Hoekzema.Uit de begintijd en mogelijk ook naar ontwerpen van K. Hoekzema zijn het rond 1900 in neorenaissance-stijl uitgevoerde tweelaags paviljoen ‘Randwijk’ (Hoofdlaan E 16), de portierswoning (Hoofdlaan E 8), de circa 1910 opgetrokken Ontmoetingskerk (Hoofdlaan E 37) een T-vormige zaalkerk voorzien van een halfingebouwde toren met rondboogfries en naaldspits - en de voorm. directiewoning (Hoofdlaan E 3), een gepleisterde villa met jugendstil-elementen (circa 1910). Het economiegebouw (Hoofdlaan E 43) bestaat uit een gedeelte met neorenaissance-detaillering (circa 1900) en een uitbreiding op T-vormig grondplan (circa 1930). Dat laatste gedeelte vertoont grote stijlovereenkomst met het blokvormige woonhuis ‘Uitzicht’ (Hoofdlaan E 10).

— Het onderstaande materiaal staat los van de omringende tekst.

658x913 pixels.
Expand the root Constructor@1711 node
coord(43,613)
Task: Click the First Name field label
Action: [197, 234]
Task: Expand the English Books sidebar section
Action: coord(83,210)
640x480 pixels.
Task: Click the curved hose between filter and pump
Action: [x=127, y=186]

In 1931 volgde G. Hoekzema zijn vader op als architect van de inrichting. Van zijn hand zijn waarschijnlijk de rond 1935 in zakelijk-expressionistische vormen gebouwde tweelaags paviljoens ‘Zonneheuvel’ (Hoofdlaan E 19) en ‘Vredestein’ (Hoofdlaan E 20). Facilitaire gebouwen uit de jaren dertig zijn onder meer de wasserij (Hoofdlaan E 23), de dienstgebouwen voor de technische dienst (Hoofdlaan E 24-25) en het pompgebouw (Hoofdlaan E 41), dat de functie van de naastgelegen watertoren heeft overgenomen. Het voorm. ketelhuis (Hoofdlaan E 45), thans kantoor ‘Boomklever’, is uitgevoerd in zakelijk-expressionistische stijl.